The main profile is the optimal compromise between compression ratio and price. It supports all three types of prediction I, P, B, which automatically leads to the complexity of the encoder and decoder. Main profile supports all four levels, with a maximum bit rates of 4, 15, 60 and 80 Mb/s, for low, main, high-1440 and 1920 high level, respectively. The majority of broadcast applications are scheduled for operation in the main profile. Terrestrial digital TV uses the main profile and main level (MP and ML). SNR scalable supports profile only for low and main levels with a maximum bit rate of 4 and 15 Mb/s, respectively.
Spatially scalable profile supports only high-1440 level with a maximum flow rate of 60 Mb/s, of which 15 Mb/s is part of the base layer. It allows the transfer of basic image quality depending on the spatial resolution (spatial) or quantization accuracy, with addition of supporting information (enhanced layer). This allows simultaneous broadcasting of a program in elementary and higher resolution, so that in case of difficult reception conditions the signal of lower quality can be received (lower resolution) instead of higher. They are intended for extended-definition TV (EDTV).
High profile (also known as professional) is designed for later use with hierarchical coding for applications with extremely high definition (HDTV—high-definition TV) in format sampling 4:2:2 or 4:2:0. High profile supports the main, high-1440 and 1920 high level, with a maximum flow rates of 20, 80 and 100 Mb/s, respectively. The flow of the base layer is 4, 20 and 25 Mb/s, respectively.
4:2:2 profile has been introduced to allow working with color images in 4:2:2 format, which is necessary for studio equipment. Although, during the development of MPEG-2 standard, studio uses have not been taken into account, it showed that the MPEG-2 standard is suitable for this purpose. 4:2:2 profile has allowed the use of existing tools for coding and in studio applications, which requires a higher bit rate.

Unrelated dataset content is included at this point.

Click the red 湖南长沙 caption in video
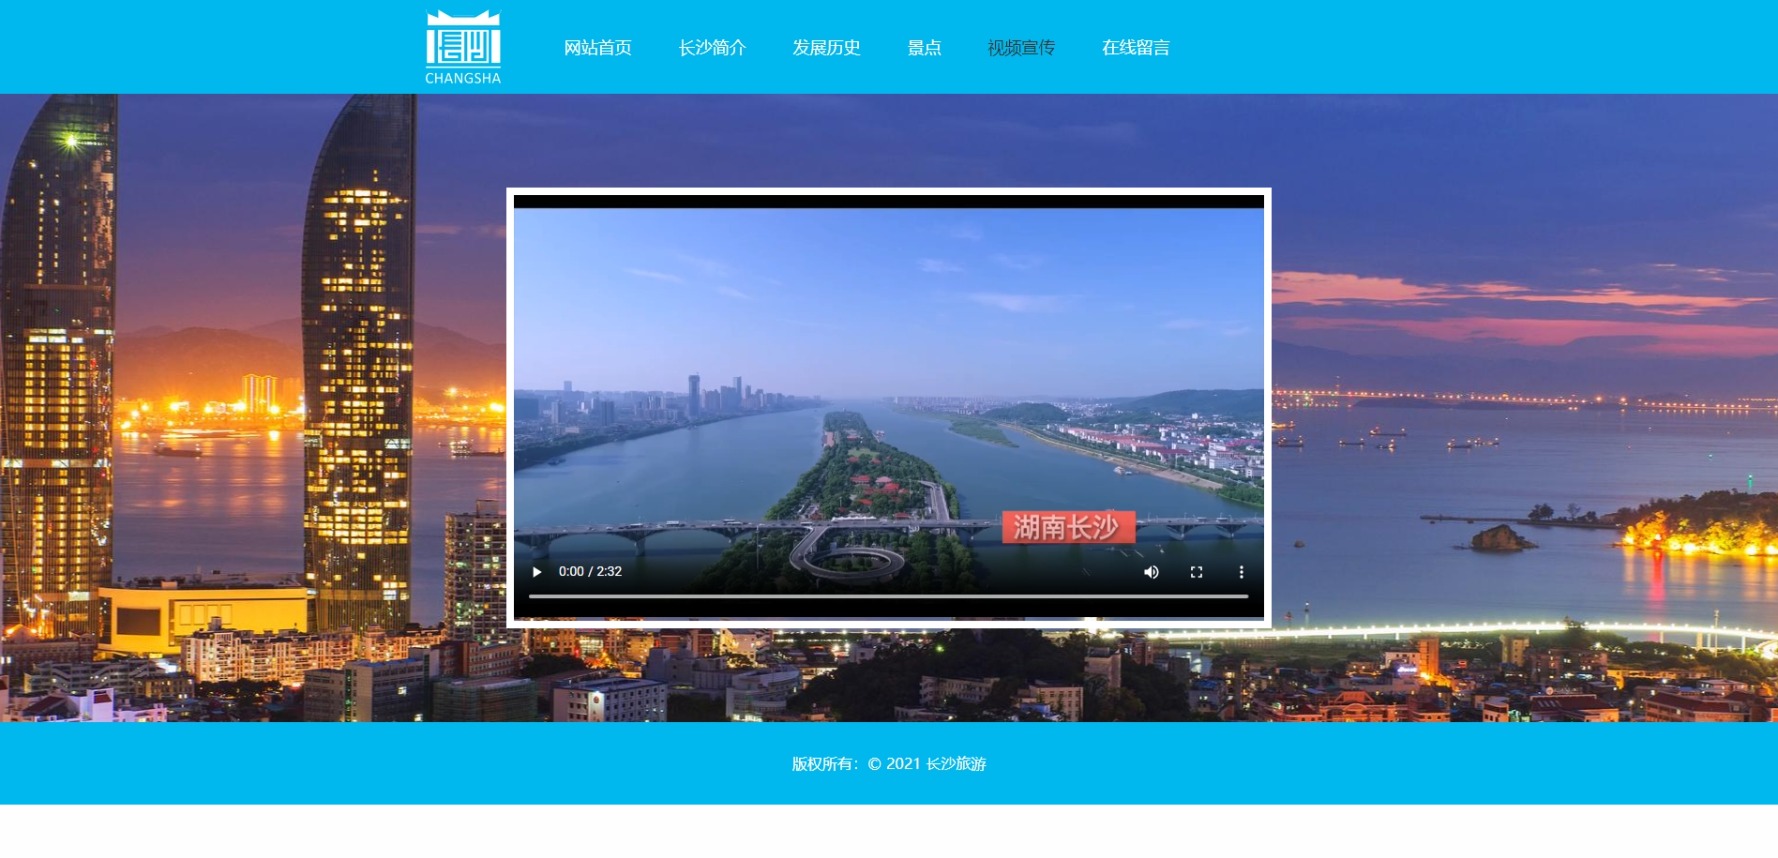Viewport: 1778px width, 858px height. point(1067,527)
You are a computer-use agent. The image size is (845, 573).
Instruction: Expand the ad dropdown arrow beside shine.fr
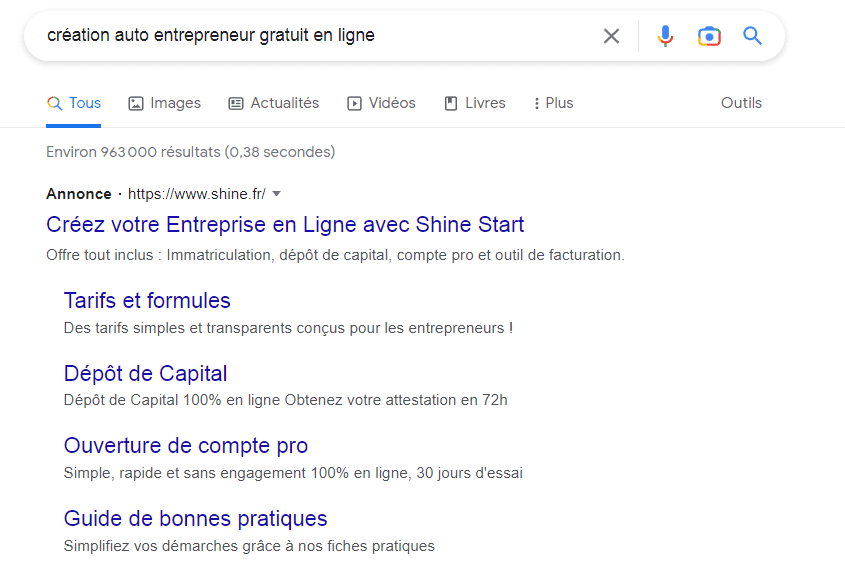[276, 194]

Multiview profile (MVP) is introduced in order to enable efficient coding of two video sequences derived from two cameras which are recording the same scene, and which are set at a slight angle (stereovision). This profile also uses existing tools for encoding, but with a new purpose. There is also reverse compatible decoder which means a higher level still can play lower level profile, while compatibility in the opposite direction is not possible. Present stage of development uses a combination profile and level of main profile at main level. Maximum number of pixels that can theoretically be transmitted by MPEG-2 encoder is 16,383 × 16,383 = 22,657,689.
2.3. MPEG-2 transport stream
Video and audio encoders transmit signal in the main stream. Raw uncompressed audio and video parts of the signal, known as presentation units, are located in the encoder for receiving video and audio access units. Video access unit can be I, P and B coded picture. Audio access units are containing encoded information for a few milliseconds of sound window: 24 ms (layer II), and 24 or 8 ms in the case of the layer III. The video and audio access units form the elementary streams in a respective manner. Each elementary stream (ES) is then divided into packets to form a video or audio packetized elementary stream (PES). Service and other data are similarly grouped into their PES. PES packets are then divided into smaller 188-bit transport packages [2, 10].

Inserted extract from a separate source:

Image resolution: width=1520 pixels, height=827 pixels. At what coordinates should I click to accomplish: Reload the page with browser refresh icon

To gain access to the transfer of MPEG-2 signal, data streams must be multiplexed. With multiplexing, the following is obtained:
portable data stream (TS = transport stream)—designed to transmit signals to terrestrial, cable and satellite connections,
programming data stream (PS = program stream)—designed for storing digital data on DVD or other storage space.

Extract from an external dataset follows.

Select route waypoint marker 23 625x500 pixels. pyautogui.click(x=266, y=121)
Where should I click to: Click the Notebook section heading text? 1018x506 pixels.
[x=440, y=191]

Multiplexing of audio and video signals is necessary in order to enable their joint transmission, and properly decode and display. The multiplexing hierarchy determined by MPEG-2 standard can be divided into:
basic data stream (ES = elementary stream),
packetized basic data stream (PES = packetized elementary stream),
portable (TS) or program data stream—PS (Figure 2).
Programming flow obtained by multiplexing includes packages resulting from one or more elementary streams belonging to one program. It can contain one stream of the video signal, and more data streams of an audio signal.
Packets of the program stream have a variable length, which causes difficulties when the decoder needs to recognize the exact beginning and the end of the package. To make this possible, the packet header contains information of the length of the package. PES packet can vary in length up to a maximum of 64 KB, while the typical length is about 2 KB. The part that follows the header contains the access unit as parts of the original elementary stream. At the same time, there is no obligation to equalize the start of access units with a start of information part (payload). According to that a new access unit can start at any point in the information part of PES packets, there is also the possibility that a few small access units can be contained in one PES packet.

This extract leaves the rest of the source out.